Prof. Aviram holds LL.B. and M.A. (criminology) degrees from Hebrew University of Jerusalem and a Ph.D. in Jurisprudence and Social Policy from UC Berkeley, where she studied as a Fulbright Fellow and a Regents Intern. She is a member of the California and Israel Bars. Prior to joining the Hastings faculty in 2007, she practiced as a military defense attorney in Israel and taught at Tel Aviv and Haifa Universities. See faculty profile.
About the book: In 1969, the world was shocked by a series of murders committed by Charles Manson and his “family” of followers. Although the defendants were sentenced to death in 1971, their sentences were commuted to life with parole in 1972; since 1978, they have been regularly attending parole hearings. Today all of the living defendants remain behind bars.
Relying on nearly fifty years of parole hearing transcripts, as well as interviews and archival materials, Hadar Aviram invites readers into the opaque world of the California parole process—a realm of almost unfettered administrative discretion, prison programming inadequacies, high-pitched emotions, and political pressures.
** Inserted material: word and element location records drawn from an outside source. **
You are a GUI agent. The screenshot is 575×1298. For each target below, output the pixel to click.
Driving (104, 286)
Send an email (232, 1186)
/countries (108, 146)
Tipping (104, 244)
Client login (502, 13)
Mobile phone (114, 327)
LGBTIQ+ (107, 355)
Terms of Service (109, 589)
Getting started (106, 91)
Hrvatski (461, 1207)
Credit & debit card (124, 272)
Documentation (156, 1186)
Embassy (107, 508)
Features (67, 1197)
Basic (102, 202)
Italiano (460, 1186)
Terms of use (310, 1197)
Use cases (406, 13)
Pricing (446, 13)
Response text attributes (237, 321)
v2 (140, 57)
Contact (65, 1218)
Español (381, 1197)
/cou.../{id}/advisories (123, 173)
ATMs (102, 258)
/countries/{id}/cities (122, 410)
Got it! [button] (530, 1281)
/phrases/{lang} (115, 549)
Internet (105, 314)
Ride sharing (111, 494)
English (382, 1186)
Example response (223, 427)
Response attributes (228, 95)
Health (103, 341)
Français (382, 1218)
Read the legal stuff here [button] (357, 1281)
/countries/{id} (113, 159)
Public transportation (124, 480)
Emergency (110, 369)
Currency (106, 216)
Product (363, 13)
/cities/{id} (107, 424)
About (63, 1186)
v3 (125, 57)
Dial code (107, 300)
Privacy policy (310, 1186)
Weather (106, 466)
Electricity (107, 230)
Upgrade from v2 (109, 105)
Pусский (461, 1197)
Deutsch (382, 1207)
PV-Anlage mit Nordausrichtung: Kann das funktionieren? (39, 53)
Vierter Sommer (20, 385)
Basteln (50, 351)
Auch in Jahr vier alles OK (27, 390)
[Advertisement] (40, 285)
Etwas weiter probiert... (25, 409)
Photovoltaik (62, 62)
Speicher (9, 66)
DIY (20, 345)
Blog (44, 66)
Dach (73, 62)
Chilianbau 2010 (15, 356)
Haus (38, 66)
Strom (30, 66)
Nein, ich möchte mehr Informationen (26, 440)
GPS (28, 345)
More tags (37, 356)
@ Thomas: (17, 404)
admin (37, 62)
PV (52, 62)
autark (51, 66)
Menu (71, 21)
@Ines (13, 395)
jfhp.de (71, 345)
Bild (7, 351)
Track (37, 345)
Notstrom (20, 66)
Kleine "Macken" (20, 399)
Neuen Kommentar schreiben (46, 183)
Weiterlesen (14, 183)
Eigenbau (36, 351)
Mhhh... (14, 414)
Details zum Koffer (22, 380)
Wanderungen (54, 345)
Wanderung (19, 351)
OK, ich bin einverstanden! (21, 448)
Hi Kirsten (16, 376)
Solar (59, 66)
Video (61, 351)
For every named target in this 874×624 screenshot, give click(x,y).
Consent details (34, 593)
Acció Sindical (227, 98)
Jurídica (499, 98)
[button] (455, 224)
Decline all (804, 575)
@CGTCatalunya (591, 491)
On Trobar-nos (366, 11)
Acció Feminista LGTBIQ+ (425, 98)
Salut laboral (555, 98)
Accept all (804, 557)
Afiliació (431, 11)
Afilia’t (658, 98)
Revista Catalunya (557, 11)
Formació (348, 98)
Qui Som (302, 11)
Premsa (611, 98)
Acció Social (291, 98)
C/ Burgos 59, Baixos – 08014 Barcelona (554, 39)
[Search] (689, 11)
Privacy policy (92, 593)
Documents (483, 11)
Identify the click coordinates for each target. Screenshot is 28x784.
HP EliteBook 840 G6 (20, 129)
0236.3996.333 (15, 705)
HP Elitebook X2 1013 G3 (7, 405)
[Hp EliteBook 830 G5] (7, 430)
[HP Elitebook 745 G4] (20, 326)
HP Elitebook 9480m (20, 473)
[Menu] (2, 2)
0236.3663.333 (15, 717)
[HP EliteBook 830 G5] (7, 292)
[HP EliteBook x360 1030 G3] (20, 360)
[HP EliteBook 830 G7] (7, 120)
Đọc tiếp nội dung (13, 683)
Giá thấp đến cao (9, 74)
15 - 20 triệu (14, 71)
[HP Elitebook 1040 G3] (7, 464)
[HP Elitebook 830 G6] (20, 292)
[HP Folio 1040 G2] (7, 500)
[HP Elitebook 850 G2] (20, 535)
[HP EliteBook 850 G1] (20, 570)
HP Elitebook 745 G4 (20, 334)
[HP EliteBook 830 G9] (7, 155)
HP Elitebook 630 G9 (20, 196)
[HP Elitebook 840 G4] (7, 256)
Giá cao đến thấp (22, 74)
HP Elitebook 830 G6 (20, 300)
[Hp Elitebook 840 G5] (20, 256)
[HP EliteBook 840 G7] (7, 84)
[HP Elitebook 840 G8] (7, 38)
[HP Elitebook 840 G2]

Yesterday’s Monsters offers a fresh longitudinal perspective on extreme punishment.
MARCH 11, 2021 — ONLINE BOOK TALK
William A. Darity and A. Kirsten Mullen
From Here to Equality: Reparations for Black Americans in the 21st Century
Joun us for the online book talk by William A. Darity and A. Kirsten Mullen, co-authors of From Here to Equality: Reparations for Black Americans in the 21st Century (UNC PRess, 2020). Their work confronts racial injustices head-on, and make the most comprehensive case to date for economic reparations for U.S. descendants of slavery. The book contains a stark assessment of the intergenerational effects of white supremacy on black economic well-being. Darity and Mullen examine past and present to measure the inequalities borne of slavery. Linking monetary values to historical wrongs, they assess the literal and figurative costs of justice denied in the 155 years since the end of the Civil War. The co-authors offer a detailed roadmap for an effective reparations program, including payment to each documented U.S. descendant of slavery. The event is sponsored by the UB Center for Diversity Innovation. Co-sponsors include The Baldy Center and UB's Office of Inclusive Excellence.